2002 All-Ireland Senior B Hurling Championship
- Dates: 29 June – 27 July 2002
- Teams: 8
- Champions: Laois (3rd title) John Lyons (captain) Séamus Plunkett (manager)
- Runners-up: Wicklow

Tournament statistics
- Matches played: 6
- Goals scored: 21 (3.5 per match)
- Points scored: 156 (26 per match)
- Top scorer(s): David Cuddy (4-18)

= 2002 All-Ireland Senior B Hurling Championship =

Football tournament season

The 2002 All-Ireland Senior B Hurling Championship was the 24th staging of the All-Ireland Senior B Hurling Championship since its establishment by the Gaelic Athletic Association in 1974. The championship ran from 29 June to 27 July 2002.
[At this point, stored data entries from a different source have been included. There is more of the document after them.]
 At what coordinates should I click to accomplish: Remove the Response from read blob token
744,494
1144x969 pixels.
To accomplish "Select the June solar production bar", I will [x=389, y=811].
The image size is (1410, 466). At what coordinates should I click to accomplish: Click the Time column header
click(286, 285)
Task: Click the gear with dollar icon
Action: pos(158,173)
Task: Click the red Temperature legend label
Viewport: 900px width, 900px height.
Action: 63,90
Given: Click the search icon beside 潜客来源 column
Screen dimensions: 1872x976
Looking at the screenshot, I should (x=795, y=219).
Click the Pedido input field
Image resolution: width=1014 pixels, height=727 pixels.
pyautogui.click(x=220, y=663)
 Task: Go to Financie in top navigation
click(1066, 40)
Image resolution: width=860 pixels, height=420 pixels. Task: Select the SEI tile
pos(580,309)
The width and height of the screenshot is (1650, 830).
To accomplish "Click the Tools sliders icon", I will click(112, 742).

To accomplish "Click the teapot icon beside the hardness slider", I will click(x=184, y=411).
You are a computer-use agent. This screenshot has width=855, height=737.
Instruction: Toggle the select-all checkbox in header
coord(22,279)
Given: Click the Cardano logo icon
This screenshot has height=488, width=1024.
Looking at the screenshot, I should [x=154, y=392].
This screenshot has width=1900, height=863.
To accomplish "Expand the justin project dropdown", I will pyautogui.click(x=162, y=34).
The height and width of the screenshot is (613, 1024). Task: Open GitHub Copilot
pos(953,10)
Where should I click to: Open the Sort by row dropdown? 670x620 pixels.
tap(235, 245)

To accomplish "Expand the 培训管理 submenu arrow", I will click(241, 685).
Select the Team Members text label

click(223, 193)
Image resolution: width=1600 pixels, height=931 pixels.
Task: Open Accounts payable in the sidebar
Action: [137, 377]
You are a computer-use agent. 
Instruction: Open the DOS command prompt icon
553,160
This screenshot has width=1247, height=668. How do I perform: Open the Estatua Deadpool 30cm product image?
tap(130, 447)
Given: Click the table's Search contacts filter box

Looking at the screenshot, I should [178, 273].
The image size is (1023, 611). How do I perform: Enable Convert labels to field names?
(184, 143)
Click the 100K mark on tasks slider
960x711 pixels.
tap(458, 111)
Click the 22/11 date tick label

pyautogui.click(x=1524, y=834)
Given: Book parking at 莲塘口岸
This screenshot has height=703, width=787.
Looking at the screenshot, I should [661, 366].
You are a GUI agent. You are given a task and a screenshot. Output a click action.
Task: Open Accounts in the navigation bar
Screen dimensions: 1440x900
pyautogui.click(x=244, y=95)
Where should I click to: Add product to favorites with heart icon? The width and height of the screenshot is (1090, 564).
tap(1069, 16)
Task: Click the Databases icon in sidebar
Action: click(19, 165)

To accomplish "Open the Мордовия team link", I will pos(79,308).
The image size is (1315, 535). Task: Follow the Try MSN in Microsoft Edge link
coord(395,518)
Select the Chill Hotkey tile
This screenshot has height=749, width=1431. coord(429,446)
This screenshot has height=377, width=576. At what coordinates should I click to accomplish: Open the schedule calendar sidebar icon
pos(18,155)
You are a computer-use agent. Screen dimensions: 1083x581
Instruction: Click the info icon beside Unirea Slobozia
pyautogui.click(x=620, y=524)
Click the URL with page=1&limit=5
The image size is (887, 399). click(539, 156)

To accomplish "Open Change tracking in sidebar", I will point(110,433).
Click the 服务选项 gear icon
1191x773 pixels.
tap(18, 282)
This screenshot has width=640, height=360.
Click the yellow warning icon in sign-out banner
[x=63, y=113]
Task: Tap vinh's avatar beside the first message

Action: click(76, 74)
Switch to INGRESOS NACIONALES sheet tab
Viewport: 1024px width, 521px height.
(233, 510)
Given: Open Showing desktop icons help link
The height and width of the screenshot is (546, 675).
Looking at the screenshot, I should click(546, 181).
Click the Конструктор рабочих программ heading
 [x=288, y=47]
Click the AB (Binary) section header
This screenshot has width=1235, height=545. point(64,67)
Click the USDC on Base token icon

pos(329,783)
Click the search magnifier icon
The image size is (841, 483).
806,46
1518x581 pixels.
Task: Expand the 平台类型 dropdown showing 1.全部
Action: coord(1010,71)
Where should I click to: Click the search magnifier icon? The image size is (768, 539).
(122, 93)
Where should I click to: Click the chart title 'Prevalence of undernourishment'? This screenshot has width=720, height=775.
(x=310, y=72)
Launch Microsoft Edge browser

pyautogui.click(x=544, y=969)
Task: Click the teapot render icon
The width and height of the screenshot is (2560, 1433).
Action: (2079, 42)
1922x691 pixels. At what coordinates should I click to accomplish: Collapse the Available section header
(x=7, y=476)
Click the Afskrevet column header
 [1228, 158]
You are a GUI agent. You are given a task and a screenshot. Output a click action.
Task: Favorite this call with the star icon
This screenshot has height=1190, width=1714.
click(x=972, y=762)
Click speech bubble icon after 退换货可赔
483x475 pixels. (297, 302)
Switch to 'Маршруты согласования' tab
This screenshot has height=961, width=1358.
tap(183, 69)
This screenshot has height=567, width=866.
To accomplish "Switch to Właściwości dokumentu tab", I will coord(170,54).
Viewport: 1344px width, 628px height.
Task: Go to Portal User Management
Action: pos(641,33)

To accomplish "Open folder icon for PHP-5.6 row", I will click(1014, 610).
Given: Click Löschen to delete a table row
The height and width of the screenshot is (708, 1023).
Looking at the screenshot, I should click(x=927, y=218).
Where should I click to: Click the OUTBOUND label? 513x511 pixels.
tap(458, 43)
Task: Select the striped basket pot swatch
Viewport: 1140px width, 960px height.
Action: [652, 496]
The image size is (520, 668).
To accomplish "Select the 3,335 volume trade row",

Derry were the defending champions, however, they exited the championship after failing to field a team in their quarter-final game against Kerry.

The All-Ireland final was played at Semple Stadium in Thurles on 27 July 2002 between Laois and Wicklow, in what was their first ever meeting in the All-Ireland final. Laois won the match by 2-20 to 2-07 to claim their third All-Ireland title overall and a first title in 23 years.

Laois's David Cuddy was the championship's top scorer with 4-18.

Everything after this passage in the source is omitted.